Speaking on “Fox News Sunday,” Rep. Trey Gowdy (R., S.C.), who helped write the document, said it was a “distilling” of information the committee has gathered from “thousands” of documents. Mr. Gowdy said the report didn’t contain anything the Justice Department wasn’t aware of, but he said the Federal Bureau of Investigation should be allowed to review it before any release.
The memo is based on highly classified material gathered under the Foreign Intelligence Surveillance Act, the law that authorizes spying on suspected foreign agents. Democrats and the Justice Department say that releasing the information, which would require a vote of approval from the GOP-controlled committee, would compromise national security.
Democrats say the memo is a thinly veiled attempt to discredit the FBI and special counsel Robert Mueller’s criminal investigation into connections between Russia and the 2016 Trump campaign. President Donald Trump and Moscow have denied those allegations.

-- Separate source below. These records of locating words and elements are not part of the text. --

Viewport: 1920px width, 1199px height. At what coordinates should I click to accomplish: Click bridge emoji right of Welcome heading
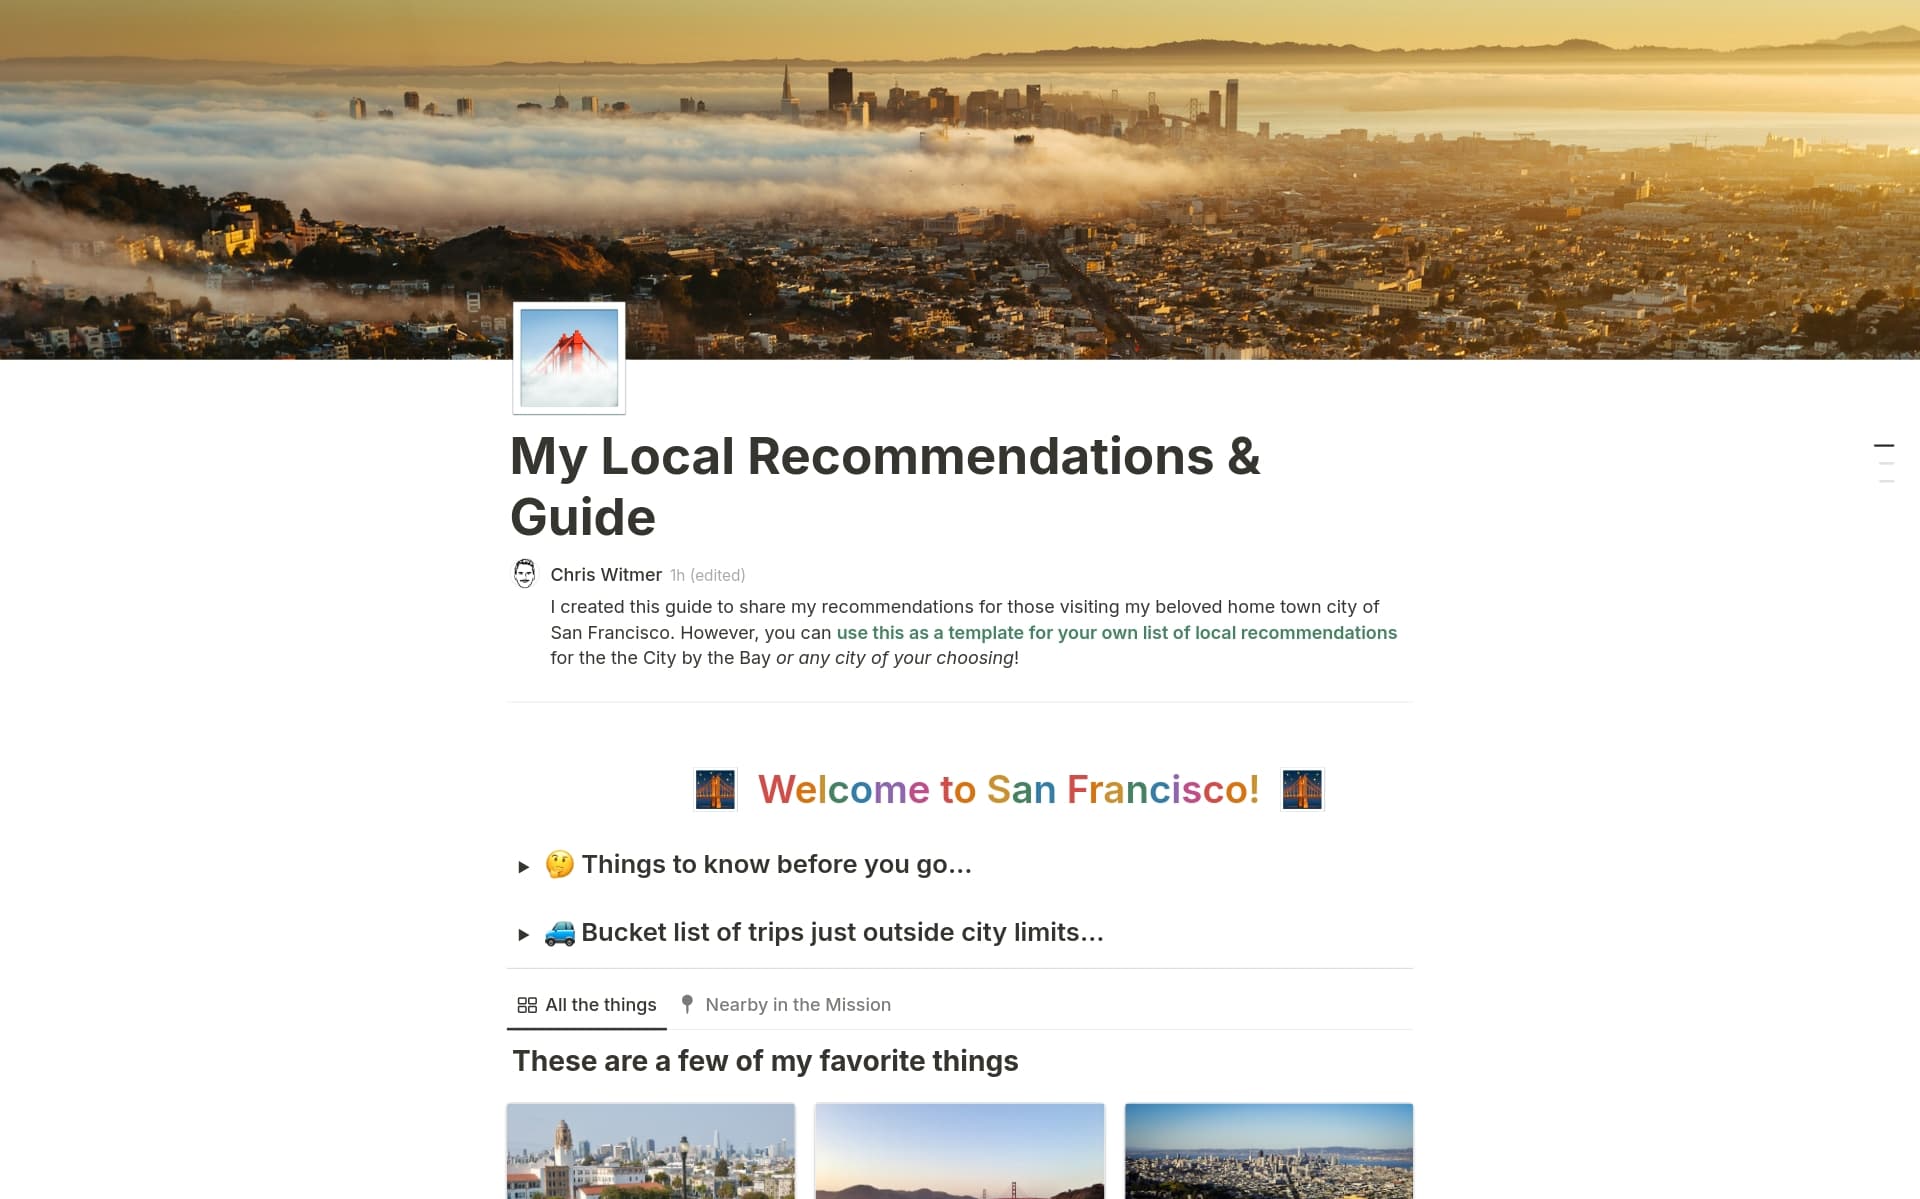click(x=1302, y=790)
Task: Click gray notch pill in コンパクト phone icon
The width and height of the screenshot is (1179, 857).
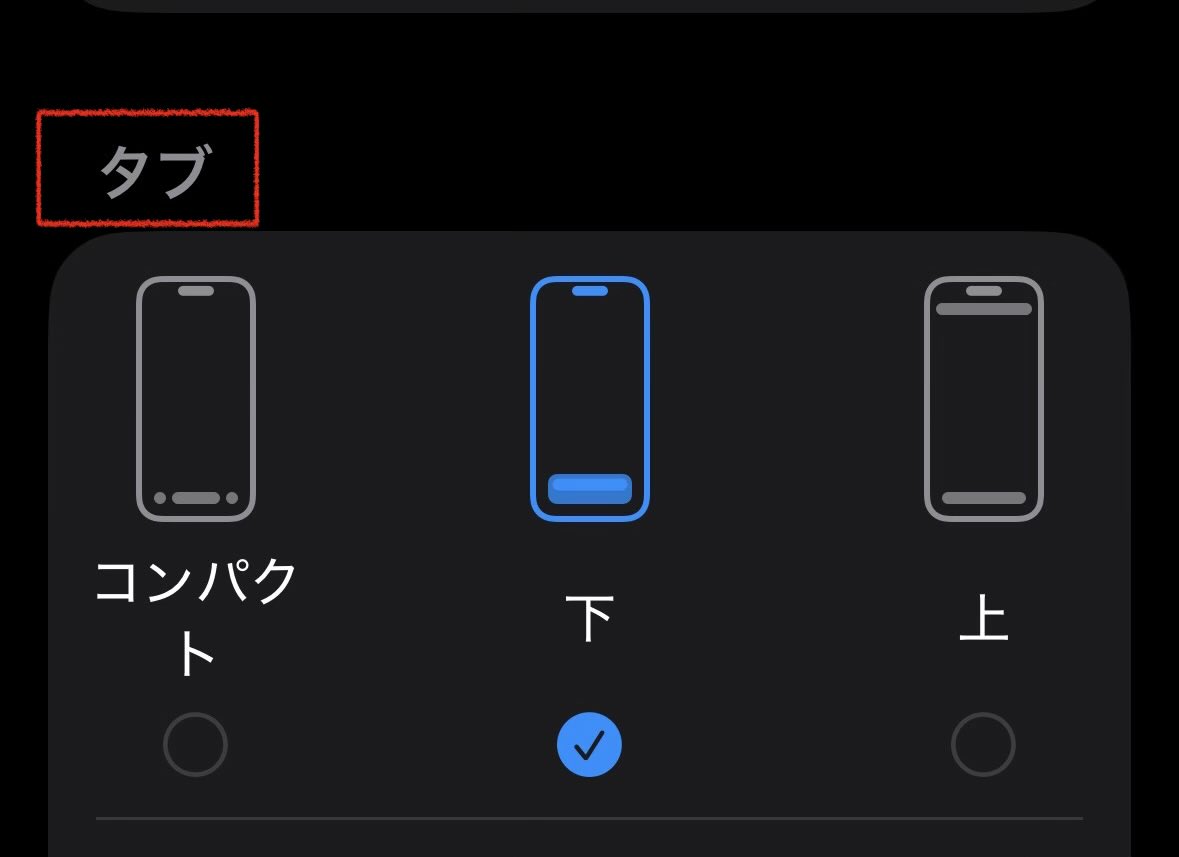Action: point(195,291)
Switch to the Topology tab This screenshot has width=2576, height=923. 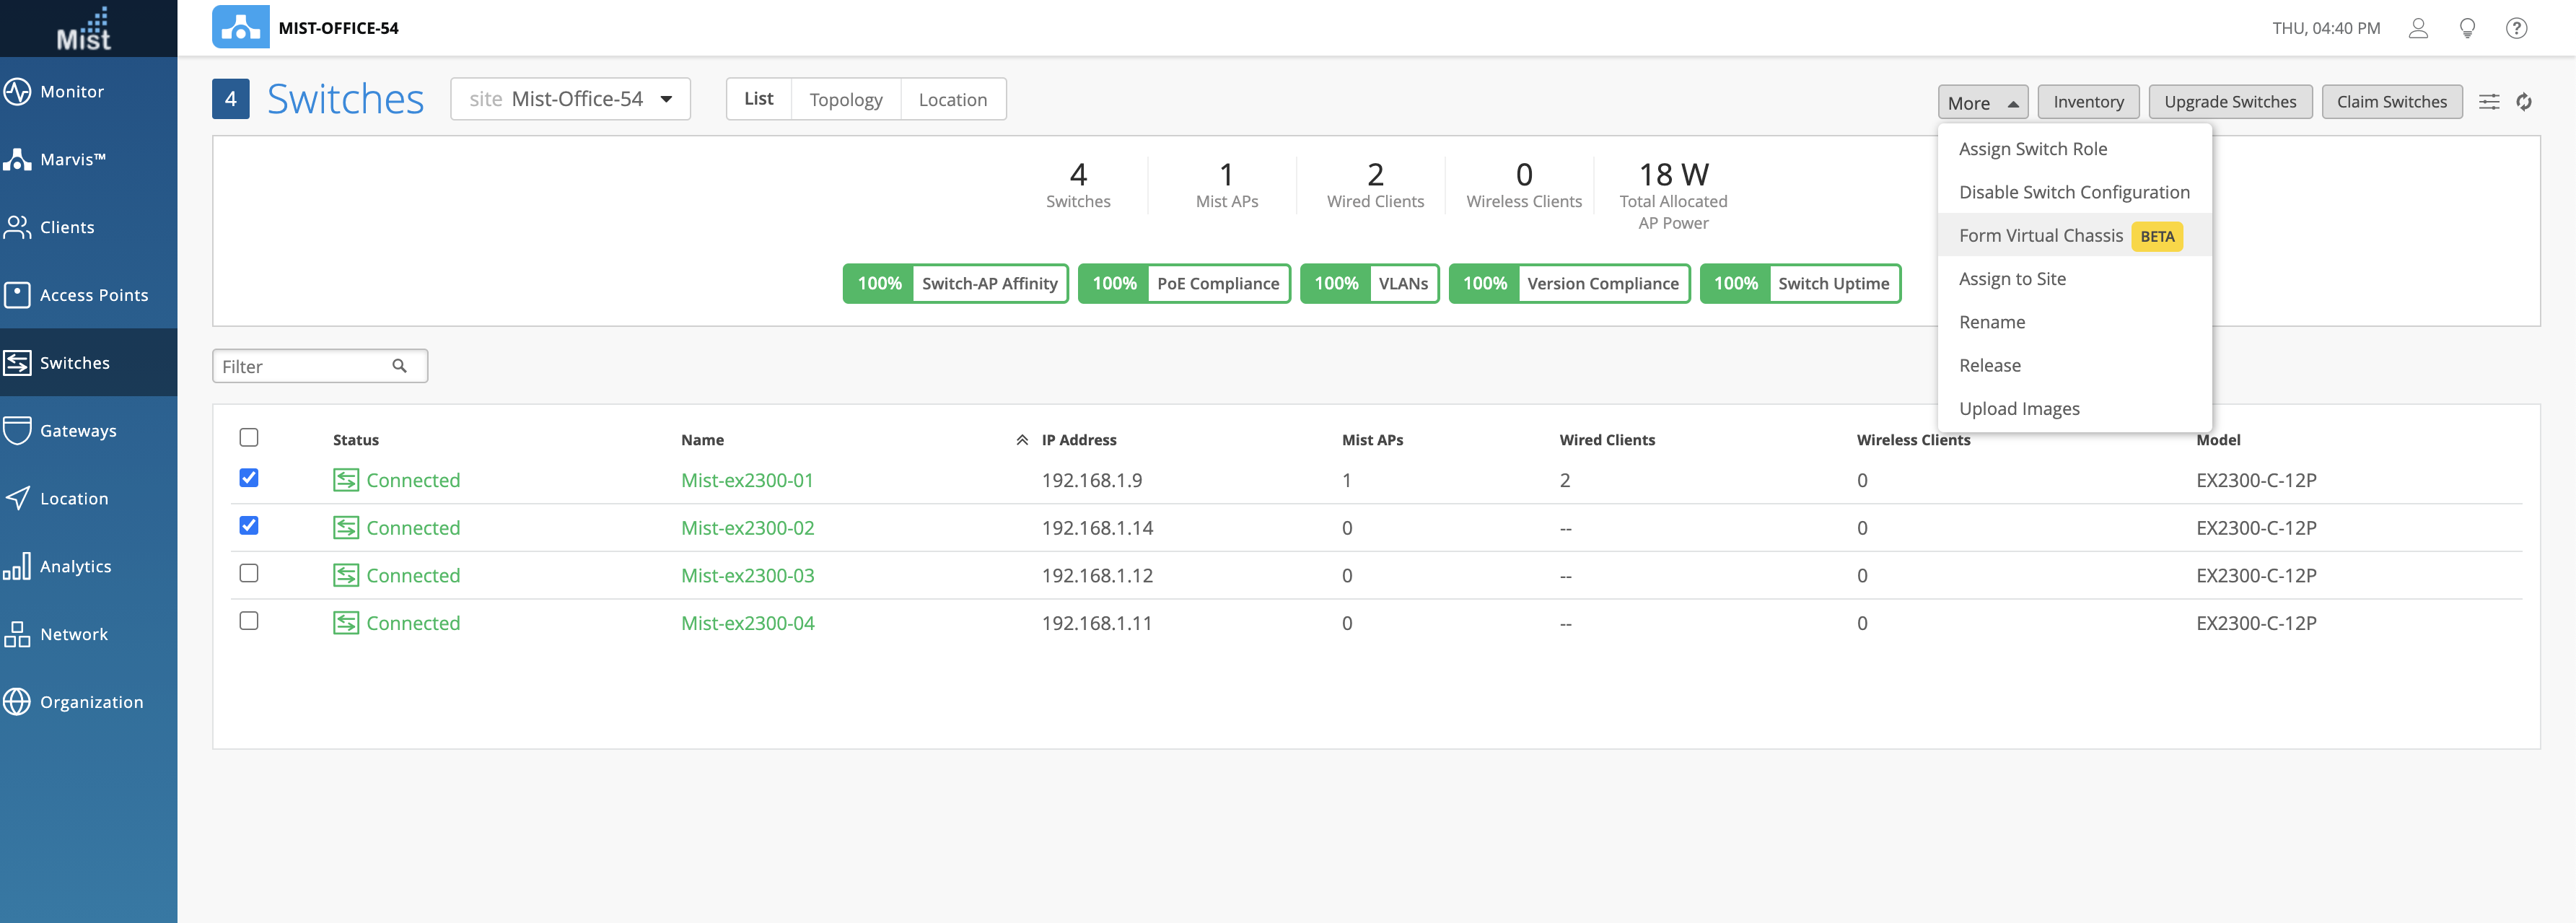pos(845,99)
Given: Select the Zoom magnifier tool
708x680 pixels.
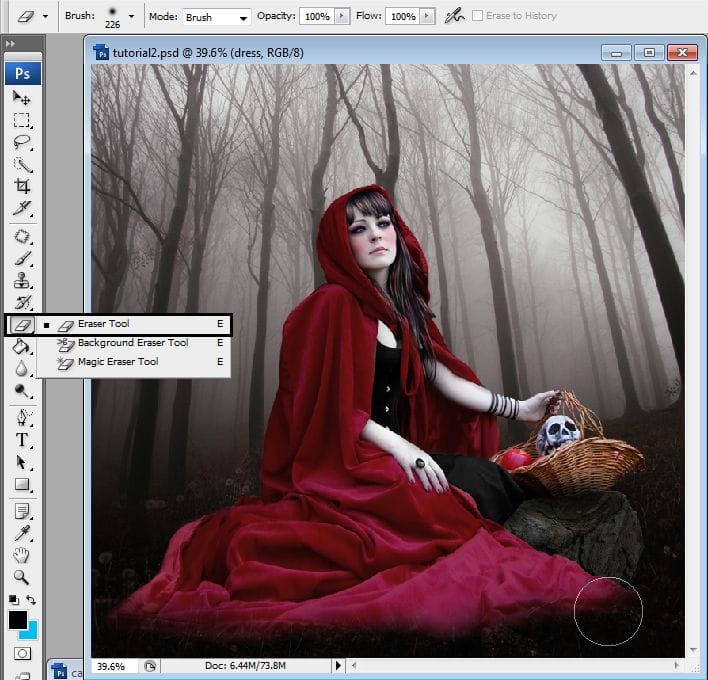Looking at the screenshot, I should pos(21,577).
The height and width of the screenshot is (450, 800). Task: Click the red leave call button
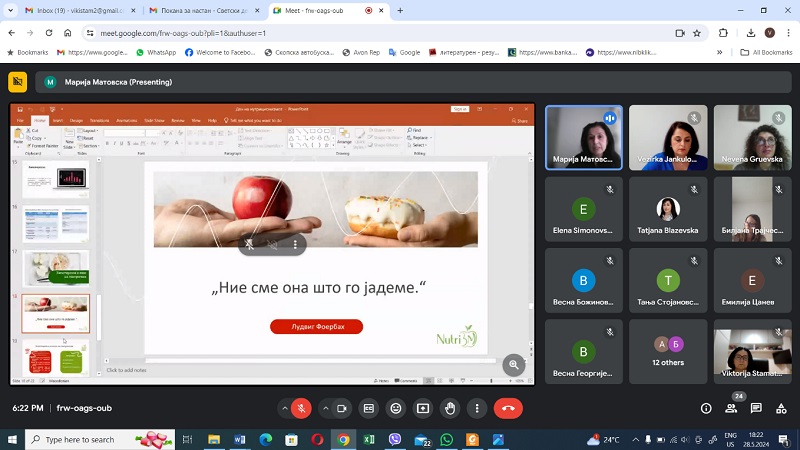tap(508, 408)
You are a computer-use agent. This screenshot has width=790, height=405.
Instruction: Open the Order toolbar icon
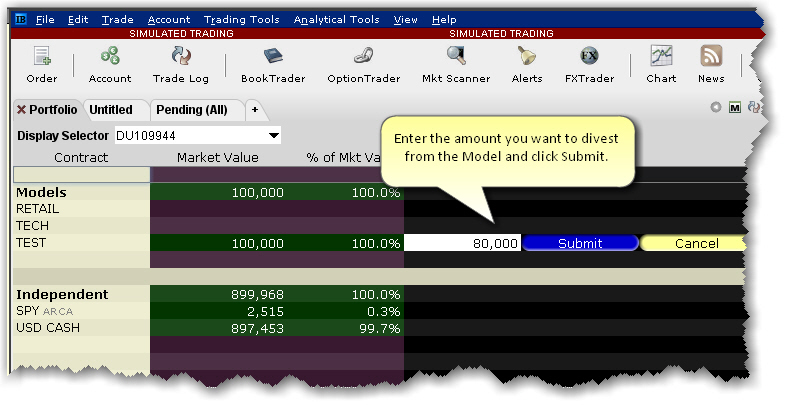coord(41,64)
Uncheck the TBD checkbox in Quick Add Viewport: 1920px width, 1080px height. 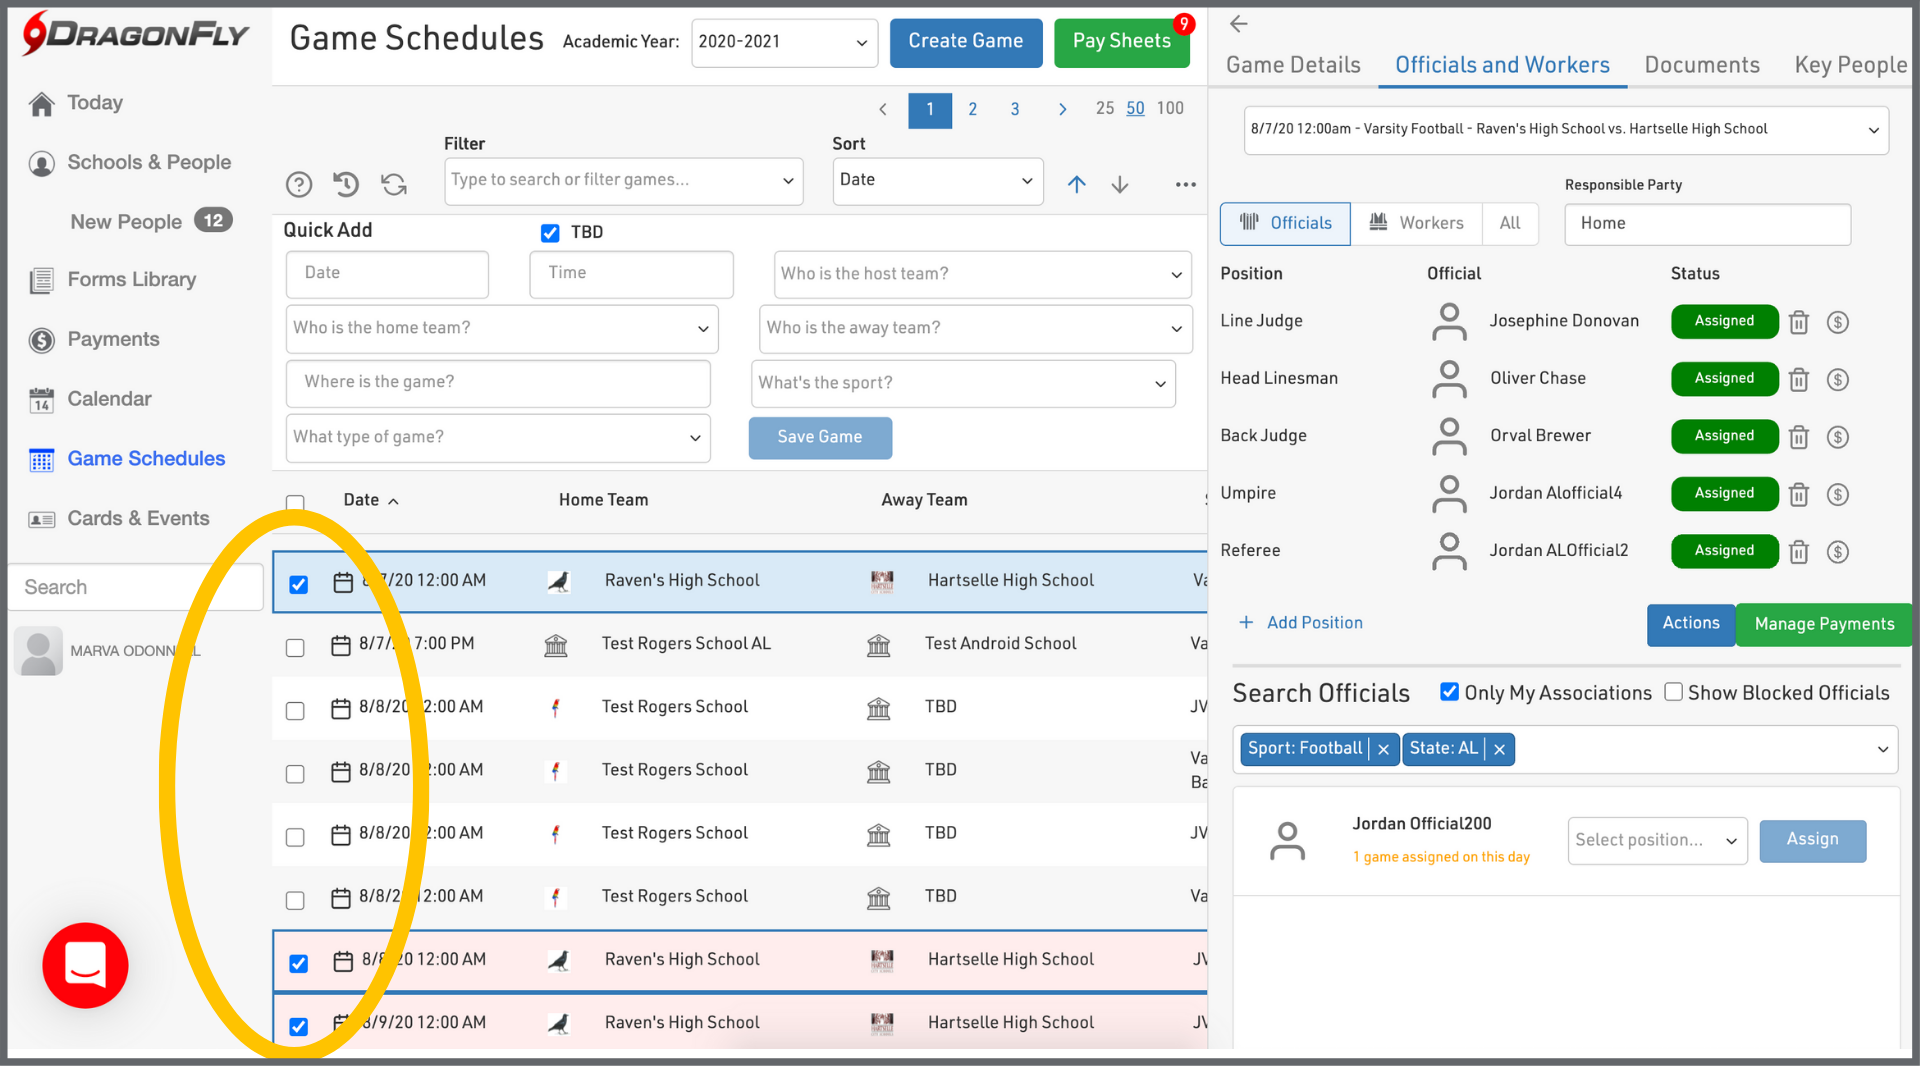coord(550,233)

Mr. Gowdy said in the Fox interview that the memo “is not a hit piece on the department and the FBI.”
But Democrats and some Republicans have warned the House committee has divided along partisan lines, which could undermine its assessment of the Justice Department’s activities.
“One of the problems with the House investigation is it’s been very partisan,” Sen. Susan Collins (R., Maine) said on CNN’s “State of the Union.”
The DOJ said in a letter to Mr. Nunes, a California Republican, that releasing the memo would be “extraordinary reckless.” Stephen Boyd, an assistant U.S. attorney general and a Trump appointee, wrote that the department did “not understand why the committee would possibly seek to disclose classified and law enforcement sensitive information without first consulting with the relevant members of the Intelligence community.”
The president has said he is in favor of making the information public.
“I think the president generally is on the side of transparency,” Marc Short, the White House director of legislative affairs, said on “Fox News Sunday.” “I’m sure he’s very concerned about some of the appearances of conflict of interest at the very top of the agency.”
Mr. Trump and many fellow Republicans have said the bureau and Mr. Mueller, a former FBI director who served under presidents of both parties, are biased against him. But the GOP hasn’t presented a unified front.
GOP Sen. Lindsey Graham of South Carolina said Republican allegations of bias shouldn’t be used as justification to disregard concerns over Russian involvement in the election or with the Trump campaign.
“I don’t want it released yet,” Mr. Graham said when asked about the memo on ABC’s “This Week.” “I want somebody who is without a political bias to come in and look at the allegations that I have seen.”
“You should do two things: look at the FBI, the Department of Justice and the Trump campaign,” he said.